Problem details:
Give back the exact lines of the material below from the one containing "You are a GUI" through the one containing "Given: Click the export download icon", and no pictures.

Supplied material:
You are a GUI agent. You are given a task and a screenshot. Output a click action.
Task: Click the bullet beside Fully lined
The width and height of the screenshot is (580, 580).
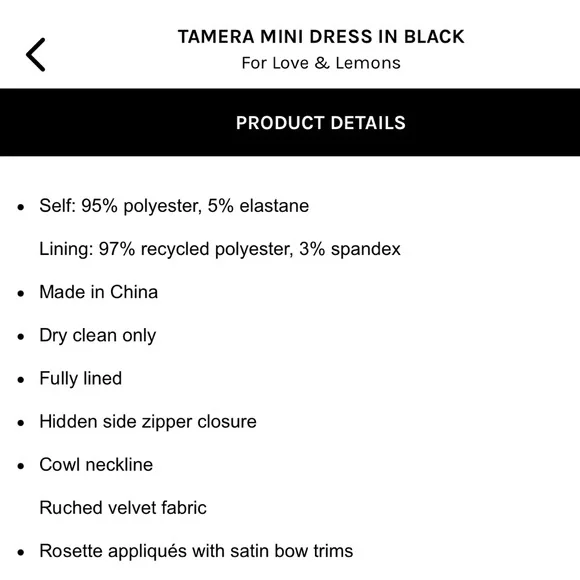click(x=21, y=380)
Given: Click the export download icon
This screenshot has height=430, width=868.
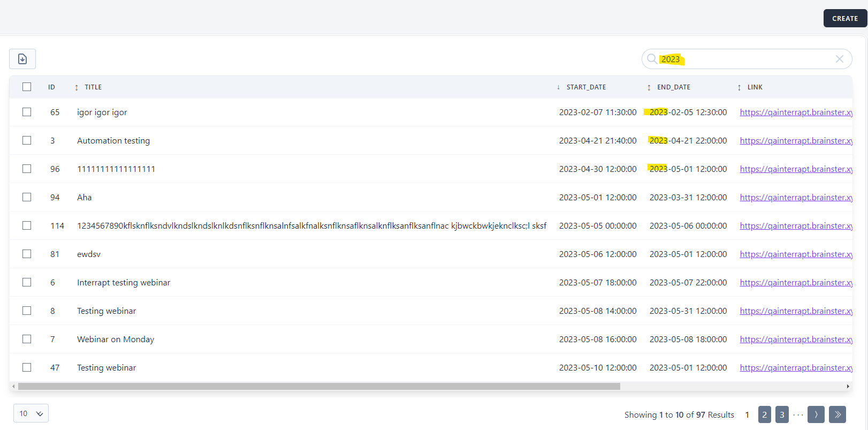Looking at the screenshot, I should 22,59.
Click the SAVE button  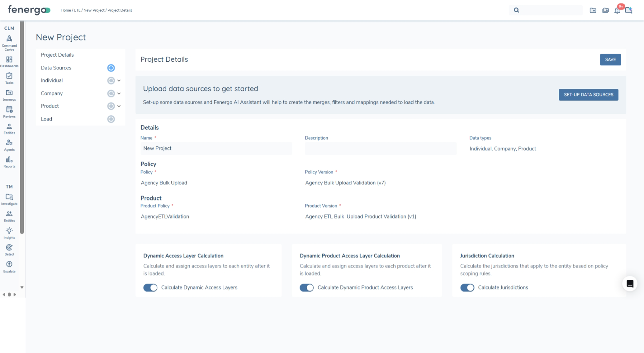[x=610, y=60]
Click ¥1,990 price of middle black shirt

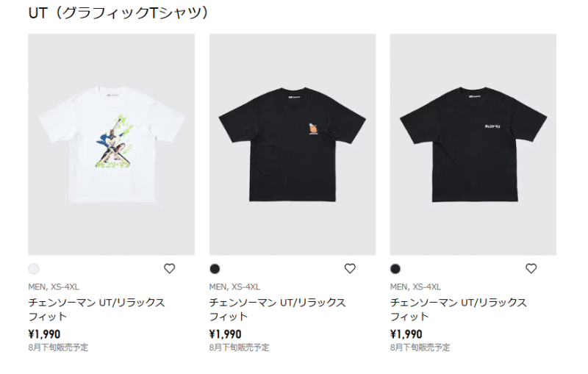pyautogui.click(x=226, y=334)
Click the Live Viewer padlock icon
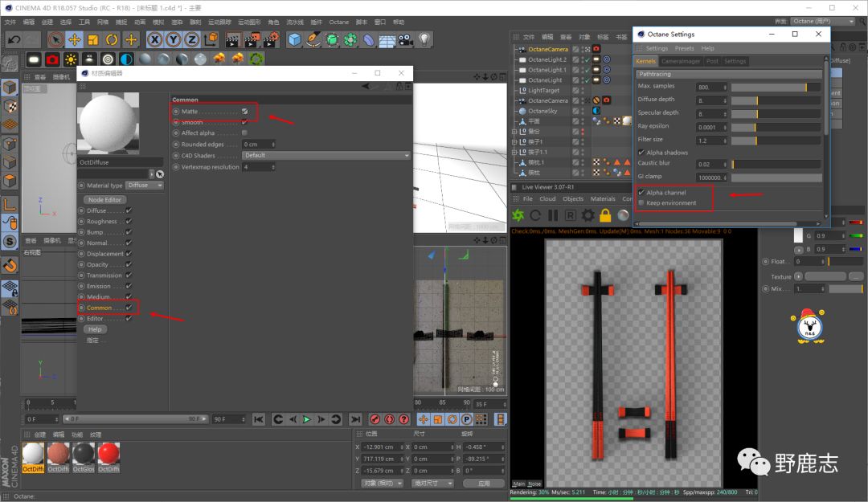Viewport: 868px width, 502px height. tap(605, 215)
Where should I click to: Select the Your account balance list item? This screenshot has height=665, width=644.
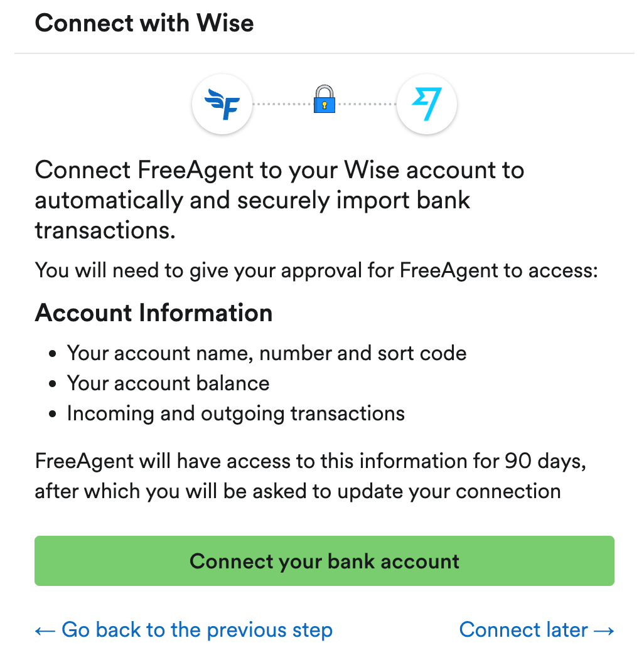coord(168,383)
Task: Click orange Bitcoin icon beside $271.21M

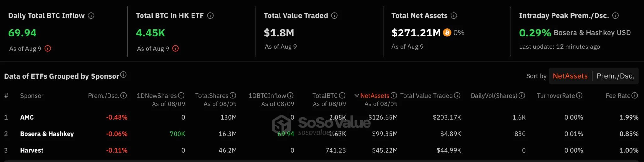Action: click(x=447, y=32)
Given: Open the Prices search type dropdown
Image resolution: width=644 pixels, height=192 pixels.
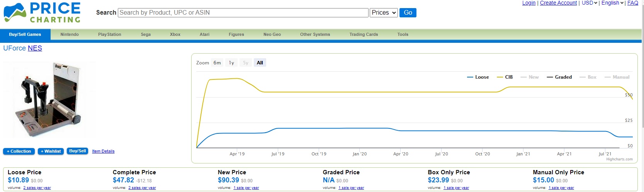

* * *

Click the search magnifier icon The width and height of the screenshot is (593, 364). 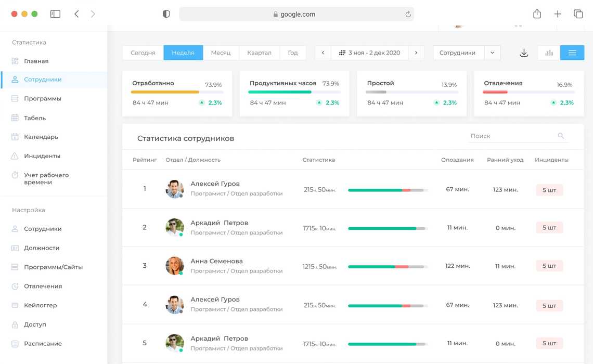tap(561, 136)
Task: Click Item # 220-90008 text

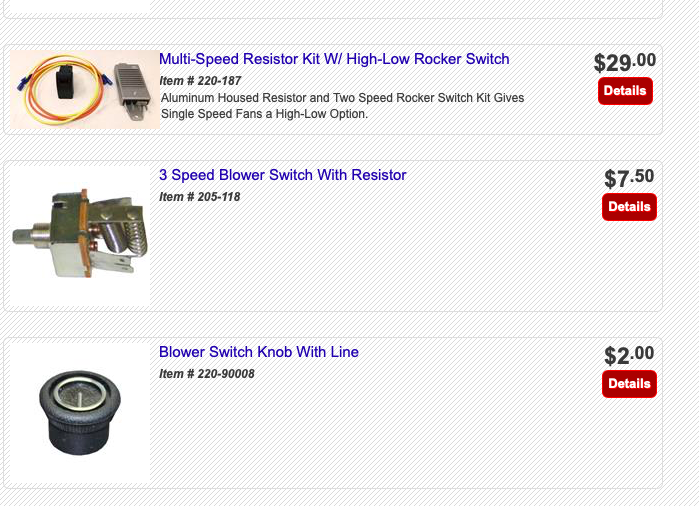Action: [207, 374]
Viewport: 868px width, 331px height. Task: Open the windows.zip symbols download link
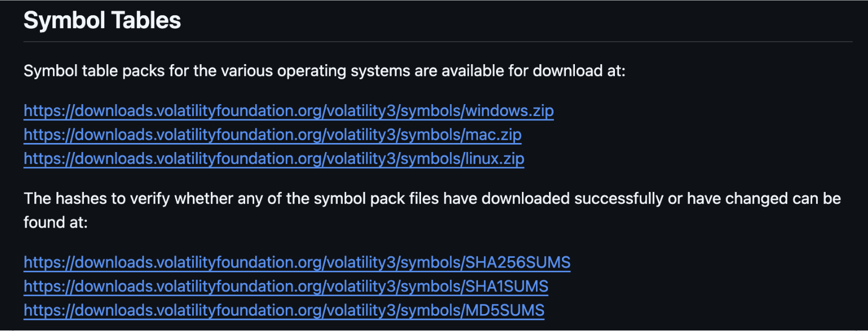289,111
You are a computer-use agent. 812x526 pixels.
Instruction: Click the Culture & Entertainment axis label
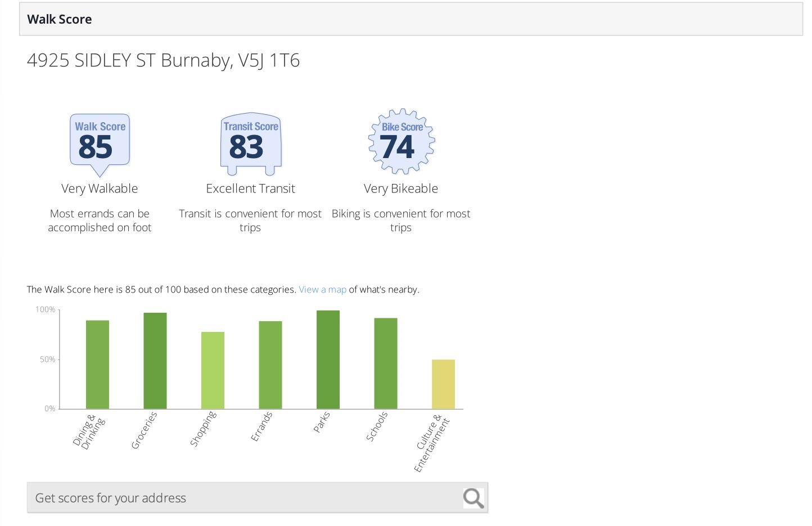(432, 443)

Solution to the exercise:
You are a GUI agent. You are given a task and a screenshot. Output a click action.
Task: Click the bullet beside Fully lined
The width and height of the screenshot is (580, 580).
click(x=21, y=380)
Given: Click the export download icon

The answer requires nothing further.